___ Document extract ___

Early in the century, various land reform ideas were expressed first by individual socio-eonomists like Friedrich Engels to relieve urban poverty. The Prussian and later German government designed official land reform programmes under the name of interior colonization, through which barren and infertile land (in the east) could be transformed into homesteads for the urban poor.

Map

List

Interpretations 
Bernd Wedemeyer-Kolwe describes four lines of interpretation which roughly follow and build on each other chronologically.

Early scholarship from the 1960s onwards saw reform movements as ersatz religion and compensation of the bourgeois middle class, which was loosing political influence between growing capitalist magnates and under pressure from a rising working class. Settlements, then, were a romantic-utopian escapism from mass industrialization into the personal and individual.

Building on this, researchers of the 1970s and 1980s increasingly saw aspects of socio-political protest incorporated into the allegedly private reform movements. This bourgeois-anti-bourgeois paradox was extensively examined in scholarship from then on and later became seen as an essential character of modernism, because "modernity stands in its essence continually in opposition to itself".

___

### Problem to work on
In the passage above on German land reform and reform movements, how many lines of interpretation does Bernd Wedemeyer-Kolwe describe?

___ Entries supplied ___

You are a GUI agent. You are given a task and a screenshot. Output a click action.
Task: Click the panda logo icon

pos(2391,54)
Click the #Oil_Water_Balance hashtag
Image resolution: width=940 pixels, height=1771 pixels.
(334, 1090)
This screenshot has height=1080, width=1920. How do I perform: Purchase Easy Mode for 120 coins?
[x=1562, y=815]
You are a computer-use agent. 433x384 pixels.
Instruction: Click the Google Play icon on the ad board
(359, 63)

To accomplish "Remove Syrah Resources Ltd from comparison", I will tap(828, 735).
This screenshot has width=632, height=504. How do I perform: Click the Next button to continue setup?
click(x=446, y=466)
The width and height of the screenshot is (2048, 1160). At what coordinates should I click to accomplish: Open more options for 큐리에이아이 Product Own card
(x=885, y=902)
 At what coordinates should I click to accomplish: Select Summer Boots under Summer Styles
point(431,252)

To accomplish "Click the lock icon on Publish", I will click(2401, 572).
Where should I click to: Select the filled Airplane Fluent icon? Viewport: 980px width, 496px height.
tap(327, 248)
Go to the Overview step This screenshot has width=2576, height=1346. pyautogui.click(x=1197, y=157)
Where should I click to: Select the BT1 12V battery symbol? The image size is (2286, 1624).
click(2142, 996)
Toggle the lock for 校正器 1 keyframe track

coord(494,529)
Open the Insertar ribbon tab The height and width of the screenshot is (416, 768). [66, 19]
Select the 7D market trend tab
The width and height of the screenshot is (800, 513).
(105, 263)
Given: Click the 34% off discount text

___

### Exercise solution
Four.